Shared Links for Jun 25th

Shared Links for Jun 15th

  • Being “Used To” Our Lifestyle Makes Change Seem Difficult – The range of lifestyles which people have been able to become accustomed to and enjoy throughout history and spread out over the globe, is immense. Some of them are sustainable; ours is not. The willingness to experiment and accept change, to be flexible at a societal level, is of paramount importance today, and has in the past meant the difference between survival and obliteration for countless other civilizations, as detailed in Jarod Diamond's book "Collapse". But change is hard, whether you drive an SUV and have managed to shave your lifestyle requirements down to 8 earths from 10, or whether you're the child of a prostitute in Calcutta. We are creatures of habit, quite literally. (tagged: sustainability film energy green stuff money )

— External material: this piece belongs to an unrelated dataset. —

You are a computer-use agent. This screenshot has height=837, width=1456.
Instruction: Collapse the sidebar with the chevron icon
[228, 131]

  • The Need for Geoengineering – A WSJ op-ed advocating near term geoengineering, of the stratospheric sulfate aerosol variety. It would be fast acting, relatively easy to reverse, and of the options on the table today, is the least mysterious, since it's not so different from the effects of a large (historically speaking) volcanic eruption like Mt. Pinatubo. The author cautions that even at best, all this would do is give us time: we still need to get the atmosphere back to ~350ppm. What a fascinating modern age it is we live in! (tagged: climate technology geoengineering )
  • Early Reviews of NYC’s New High Line Park – A round up of several reviews of the High Line Park, which has just opened in NYC. (tagged: architecture urban design landscape garden parks nyc )

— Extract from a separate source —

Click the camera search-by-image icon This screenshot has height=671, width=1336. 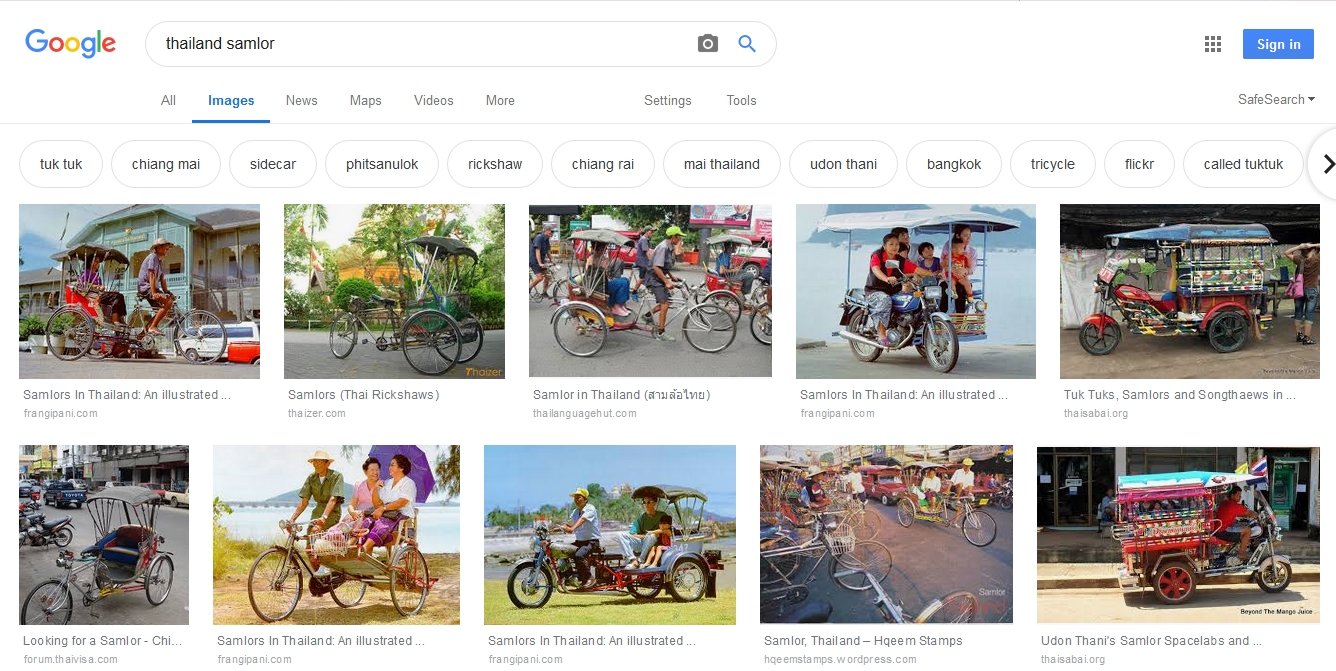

  • The High Line – An abandoned elevated freight rail line in Manhattan is reborn as a long linear park three stories above the streetscape. I love how the design incorporates the rails and the overgrown feeling that the old line had developed on its own. This and the closure of Broadway at Times Square makes me want to visit New York. Inspiring to see that this kind of change is possible. (tagged: urban design architecture green garden parks nyc )
  • Pedalpalooza 2009 – Wow, a two week long bicycle festival in Portland, spanning the summer solstice? Sounds like a wonderful way to start a bike tour! Hopefully it will still be going on next summer. (tagged: bicycle transportation oregon portland festival activism )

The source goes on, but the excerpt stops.